De pluriformiteitsleer zal dus bij Dr Kuyper niet in te lijven zijn in het geheel van de gedachten, die in zijn leer-inhoud essentieel zijn. Telkens ziet men hem dan ook grijpen naar een argumentatie, die eigenlijk beneden de grootte van zijn geestelijke statuur ligt. Voorbeelden gaven we reeds; thans noemen we nog een ander, dat een bepaald punt naar voren brengt.
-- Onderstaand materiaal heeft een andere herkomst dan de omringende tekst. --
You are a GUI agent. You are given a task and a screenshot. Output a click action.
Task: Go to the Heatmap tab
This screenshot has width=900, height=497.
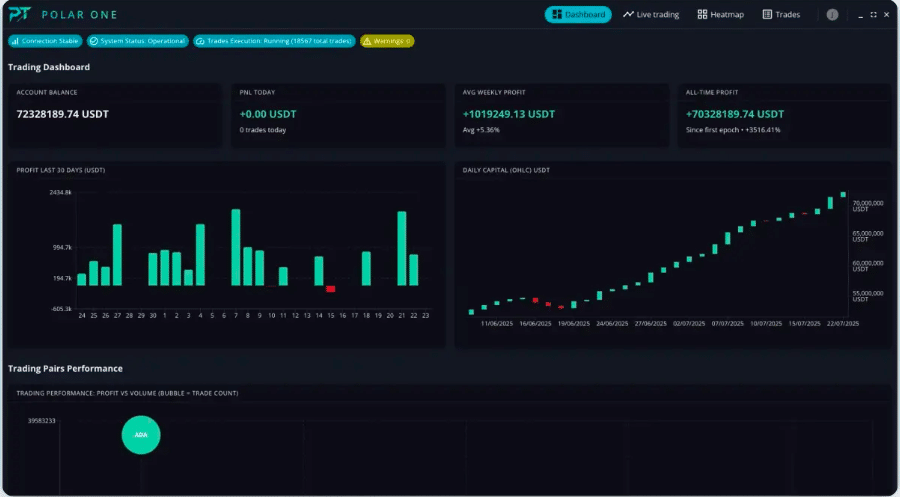pyautogui.click(x=721, y=15)
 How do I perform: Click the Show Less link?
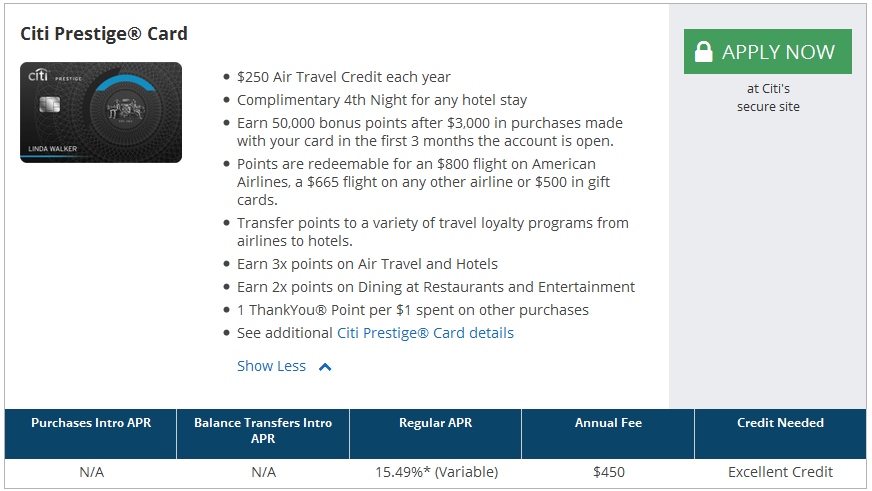point(271,366)
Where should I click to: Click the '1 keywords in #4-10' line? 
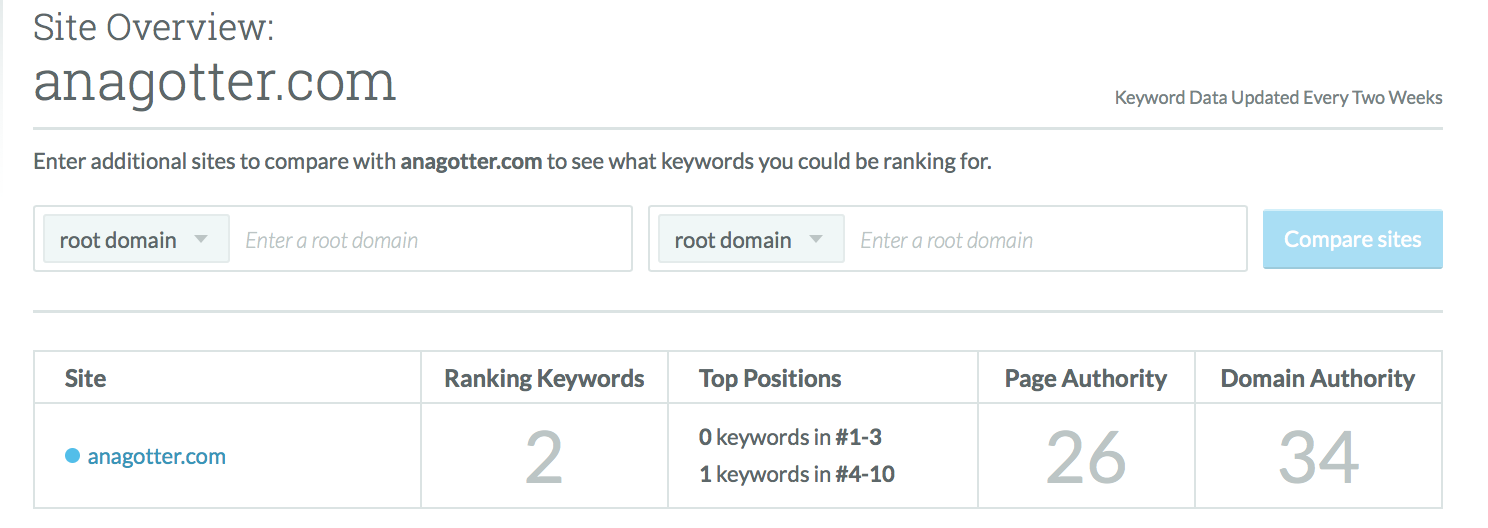[796, 474]
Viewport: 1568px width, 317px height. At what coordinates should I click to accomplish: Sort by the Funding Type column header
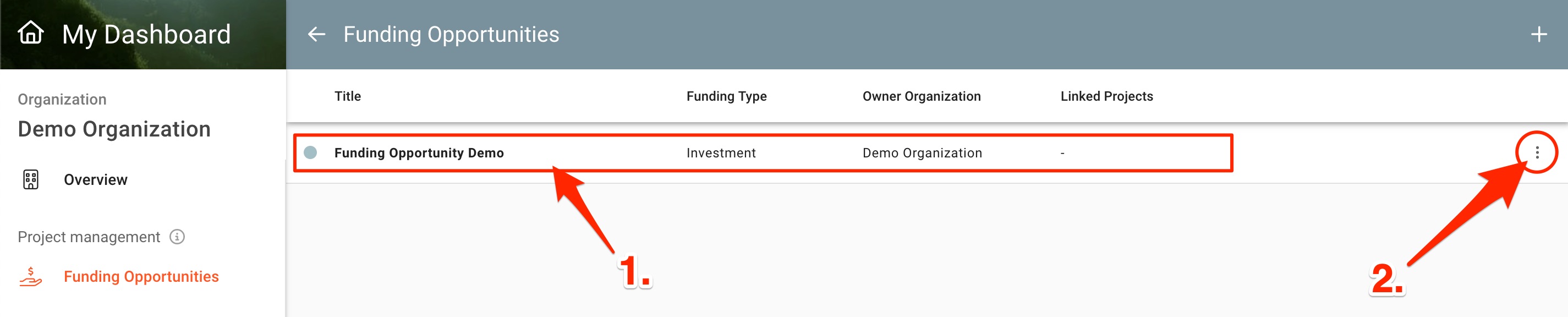click(726, 96)
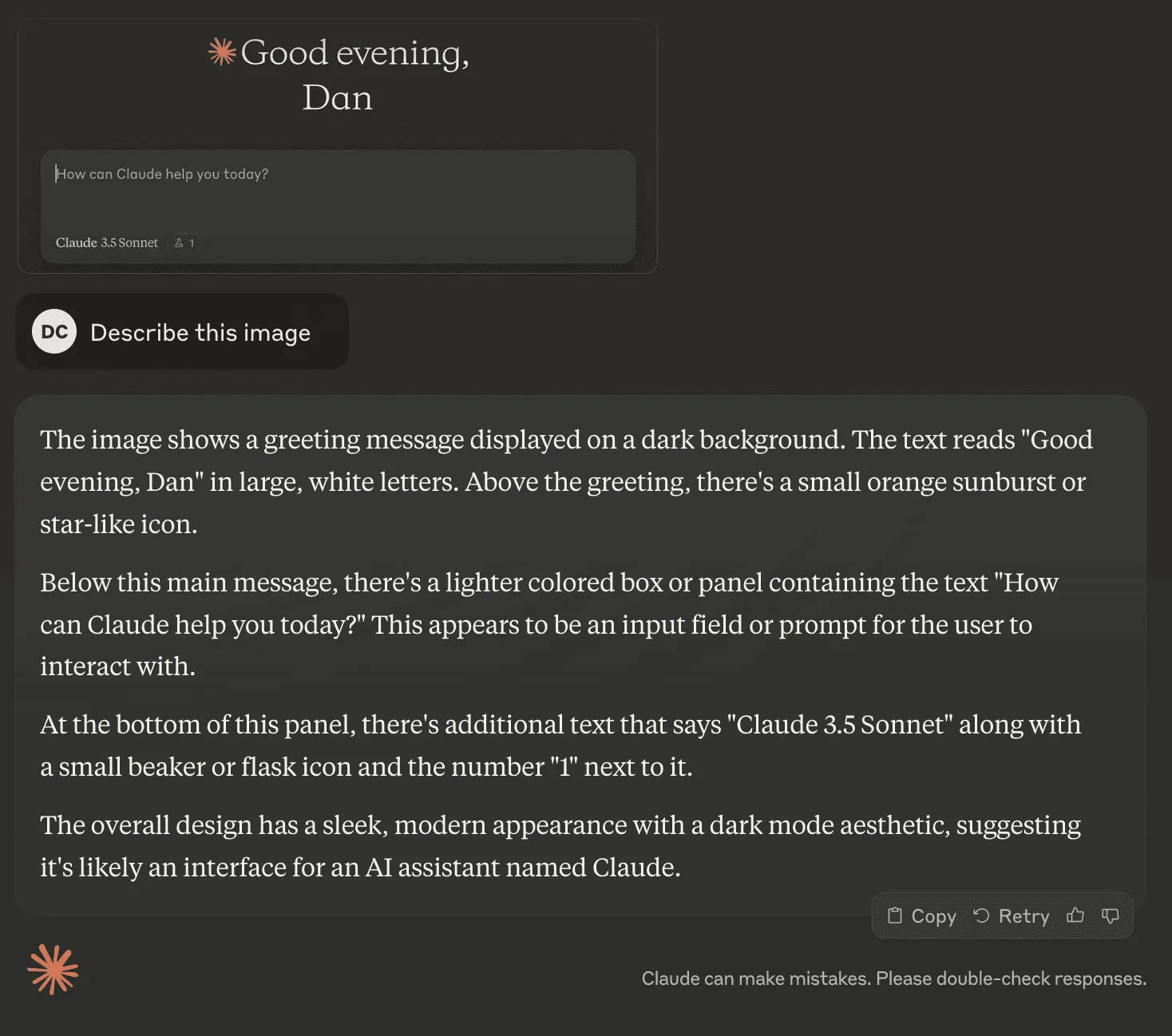Click the circular arrow Retry icon
This screenshot has height=1036, width=1172.
pos(981,915)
Wanneer Dr Kuyper, na verklaard te hebben, dat er geen ‘absoluut ware kerk’ bestaat (het is maar de vraag, wat daaronder verstaan wordt) betogen wil, dat onze menselijke beperktheid en het anders zijn van den enen mens dan de andere, ook een woord mee spreekt, ‘zodra het aankomt op het onderwerpelijke zich toeëigenen en in zich
| |
| |
opnemen en uit eigen overtuiging belijden van de waarheid Gods, - dan illustreert Dr Kuyper deze zijne gedachte - welker betekenis in zijn pluriformiteits-ontwerp ons reeds bleek - door een verwijzing naar Israël. ‘Israël was er niet op aangelegd, om de waarheid Gods dialectisch te kennen, en daarom heeft Israël ook nooit een belijdenis of catechismus gehad’ (Heraut 21 okt. 1900, vgl. Apologetica I, 597). Deze bewering wil een konkrete toepassing zijn van de door Dr Kuyper uitgesproken algemene gedachte, volgens welke de onderscheiden aanleg van den geest van zelf meebrengt een andere verhouding tot de waarheid, en dus ook een andere kerkelijke organisatie.
Hoe weinig echter deze bewering omtrent Israël ernstig doordacht is, blijkt niet alleen uit de ongelooflijk scherpe dialectiek, waaraan juist het rabbijnendom zich te buiten gegaan is, maar ook uit de joodse filosofie, - om nu maar te zwijgen van den jarenlangen strijd over den zgn. voor proselieten bestemden catechismus, al of niet van joodsen oorsprong, welke bekend is onder den titel: de beide wegen.
Een vrij onbetekenende kwestie, voorzeker; maar ze is toch ernstiger, dan zich eerst liet aanzien. Immers in heel de pluriformiteitsleer gaat het onder meer over de brandende vraag, of niet de werking (efficacia) van het Woord zó krachtig is, dat juist daardoor de verscheidenheden, die er in den aanleg der mensen zijn verhinderd worden, ooit oorzaak te worden van het ontstaan der pluraliteit van sectarische, geïsoleerde groepen en kringen, waarin de zó-aangelegden zich van de zús-aangelegden isoleren, en afscheiden, om ‘zich zelf’ in hun specialen aanleg te ‘weiden’. Volgens Dr Kuyper staat het zo, dat het Nederlander-zijn samenhangt met psychologische eigenaardigheden. Krachtens die eigenaardigheden, zegt hij verder, zal een Nederlander ‘noodzakelijkerwijs een anderen blik hebben op allerlei religieuse vragen, dan bijvoorbeeld een Spanjaard of een Mexicaan’.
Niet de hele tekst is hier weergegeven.